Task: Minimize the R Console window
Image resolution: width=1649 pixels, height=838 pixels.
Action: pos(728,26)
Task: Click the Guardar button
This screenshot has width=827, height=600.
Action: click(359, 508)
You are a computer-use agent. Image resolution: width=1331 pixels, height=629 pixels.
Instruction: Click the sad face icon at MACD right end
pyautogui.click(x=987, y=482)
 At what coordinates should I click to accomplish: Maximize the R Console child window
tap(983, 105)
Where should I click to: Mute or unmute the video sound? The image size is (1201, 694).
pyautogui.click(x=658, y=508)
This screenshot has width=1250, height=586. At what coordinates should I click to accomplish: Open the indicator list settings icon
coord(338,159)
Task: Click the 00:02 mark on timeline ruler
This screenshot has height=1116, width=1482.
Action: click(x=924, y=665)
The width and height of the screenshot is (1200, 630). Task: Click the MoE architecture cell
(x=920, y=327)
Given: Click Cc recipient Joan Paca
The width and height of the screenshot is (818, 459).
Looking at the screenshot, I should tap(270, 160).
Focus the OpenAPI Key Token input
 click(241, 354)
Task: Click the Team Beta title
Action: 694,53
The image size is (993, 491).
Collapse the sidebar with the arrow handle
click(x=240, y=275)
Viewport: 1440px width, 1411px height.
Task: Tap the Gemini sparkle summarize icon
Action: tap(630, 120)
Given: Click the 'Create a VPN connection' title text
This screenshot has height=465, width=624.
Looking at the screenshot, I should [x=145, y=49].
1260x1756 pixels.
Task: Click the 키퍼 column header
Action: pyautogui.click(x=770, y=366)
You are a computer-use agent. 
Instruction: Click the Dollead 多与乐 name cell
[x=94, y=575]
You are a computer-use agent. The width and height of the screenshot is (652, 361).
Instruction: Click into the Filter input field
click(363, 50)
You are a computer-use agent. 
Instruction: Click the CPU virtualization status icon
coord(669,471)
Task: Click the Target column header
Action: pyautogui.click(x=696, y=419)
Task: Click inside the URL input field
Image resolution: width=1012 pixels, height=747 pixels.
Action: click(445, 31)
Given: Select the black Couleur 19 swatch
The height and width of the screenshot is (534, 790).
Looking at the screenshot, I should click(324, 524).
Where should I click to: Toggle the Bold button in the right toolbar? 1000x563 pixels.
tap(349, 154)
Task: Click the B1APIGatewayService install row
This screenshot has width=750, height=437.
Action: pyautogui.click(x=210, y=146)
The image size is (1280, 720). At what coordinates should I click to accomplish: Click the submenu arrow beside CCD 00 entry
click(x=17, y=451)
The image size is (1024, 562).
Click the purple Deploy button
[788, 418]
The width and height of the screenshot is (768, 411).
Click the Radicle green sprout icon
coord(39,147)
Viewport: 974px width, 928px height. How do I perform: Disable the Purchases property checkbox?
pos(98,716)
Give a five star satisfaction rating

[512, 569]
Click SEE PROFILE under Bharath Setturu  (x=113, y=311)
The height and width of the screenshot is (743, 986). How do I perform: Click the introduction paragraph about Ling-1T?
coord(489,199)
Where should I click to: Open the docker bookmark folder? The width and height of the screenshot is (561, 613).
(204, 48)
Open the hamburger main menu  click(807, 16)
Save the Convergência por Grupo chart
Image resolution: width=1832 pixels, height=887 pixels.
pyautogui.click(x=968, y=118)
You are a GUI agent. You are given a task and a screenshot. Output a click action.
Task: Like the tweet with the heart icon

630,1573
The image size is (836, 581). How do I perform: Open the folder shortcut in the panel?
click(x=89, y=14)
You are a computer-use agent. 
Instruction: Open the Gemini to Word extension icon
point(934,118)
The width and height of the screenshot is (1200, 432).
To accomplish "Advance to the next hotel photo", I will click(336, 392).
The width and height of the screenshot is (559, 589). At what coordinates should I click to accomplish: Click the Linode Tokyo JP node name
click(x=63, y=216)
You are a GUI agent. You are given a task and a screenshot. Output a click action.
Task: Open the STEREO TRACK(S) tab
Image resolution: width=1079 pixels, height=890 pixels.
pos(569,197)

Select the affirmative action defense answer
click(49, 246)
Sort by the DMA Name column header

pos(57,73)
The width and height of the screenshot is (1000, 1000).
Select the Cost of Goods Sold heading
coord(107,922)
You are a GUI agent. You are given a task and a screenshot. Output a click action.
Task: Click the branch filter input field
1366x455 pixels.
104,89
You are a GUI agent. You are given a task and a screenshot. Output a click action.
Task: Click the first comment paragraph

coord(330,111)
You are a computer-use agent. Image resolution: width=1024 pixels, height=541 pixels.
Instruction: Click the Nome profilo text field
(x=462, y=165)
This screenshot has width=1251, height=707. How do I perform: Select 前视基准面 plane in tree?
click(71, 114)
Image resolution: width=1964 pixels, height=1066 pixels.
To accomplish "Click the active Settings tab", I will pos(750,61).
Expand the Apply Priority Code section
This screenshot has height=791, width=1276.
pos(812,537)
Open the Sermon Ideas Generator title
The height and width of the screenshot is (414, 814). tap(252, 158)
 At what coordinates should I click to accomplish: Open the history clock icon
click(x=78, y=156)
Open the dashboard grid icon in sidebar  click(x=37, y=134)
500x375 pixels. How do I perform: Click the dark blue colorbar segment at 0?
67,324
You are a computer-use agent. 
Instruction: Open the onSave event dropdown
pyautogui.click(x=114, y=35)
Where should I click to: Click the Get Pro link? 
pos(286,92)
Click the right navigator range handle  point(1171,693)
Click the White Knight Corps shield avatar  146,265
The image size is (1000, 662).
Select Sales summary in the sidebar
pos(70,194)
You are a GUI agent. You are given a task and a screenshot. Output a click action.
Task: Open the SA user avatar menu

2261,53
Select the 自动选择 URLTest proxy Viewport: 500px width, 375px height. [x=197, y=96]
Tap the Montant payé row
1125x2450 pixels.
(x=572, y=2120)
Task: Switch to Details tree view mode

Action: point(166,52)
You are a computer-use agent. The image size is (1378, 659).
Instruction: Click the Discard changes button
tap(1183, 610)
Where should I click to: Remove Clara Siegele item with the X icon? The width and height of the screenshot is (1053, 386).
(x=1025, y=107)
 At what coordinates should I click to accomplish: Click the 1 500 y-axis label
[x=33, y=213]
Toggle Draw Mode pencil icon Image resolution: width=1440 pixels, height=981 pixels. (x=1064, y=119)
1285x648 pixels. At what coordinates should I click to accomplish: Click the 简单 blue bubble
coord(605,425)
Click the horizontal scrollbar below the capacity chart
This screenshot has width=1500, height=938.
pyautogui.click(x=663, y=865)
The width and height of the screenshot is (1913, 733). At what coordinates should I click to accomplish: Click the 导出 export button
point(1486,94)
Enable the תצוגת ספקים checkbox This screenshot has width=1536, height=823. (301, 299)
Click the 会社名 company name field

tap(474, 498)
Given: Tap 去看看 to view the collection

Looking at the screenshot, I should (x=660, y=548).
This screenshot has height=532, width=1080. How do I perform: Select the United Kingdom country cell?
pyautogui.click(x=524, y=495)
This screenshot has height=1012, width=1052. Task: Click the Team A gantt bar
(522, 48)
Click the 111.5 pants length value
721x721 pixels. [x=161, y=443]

════════════════

TASK GOAL:
Within the records above, how many lines include the word "will"? Only the number is wanted.

OUTPUT OF THE TASK:
2